■ What is being asked
Give each non-blank line of the records below as a row in a Markdown table, with the columns "Row" and "Line".
#####
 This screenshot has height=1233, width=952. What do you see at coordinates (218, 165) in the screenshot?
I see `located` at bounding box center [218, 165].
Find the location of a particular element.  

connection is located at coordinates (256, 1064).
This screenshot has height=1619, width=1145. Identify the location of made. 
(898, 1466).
#####
■ Correct output
| Row | Line |
|---|---|
| 1 |  This screenshot has height=1233, width=952. What do you see at coordinates (218, 165) in the screenshot? |
| 2 | I see `located` at bounding box center [218, 165]. |
| 3 | Find the location of a particular element.   |
| 4 | connection is located at coordinates (256, 1064). |
| 5 | This screenshot has height=1619, width=1145. Identify the location of made.  |
| 6 | (898, 1466). |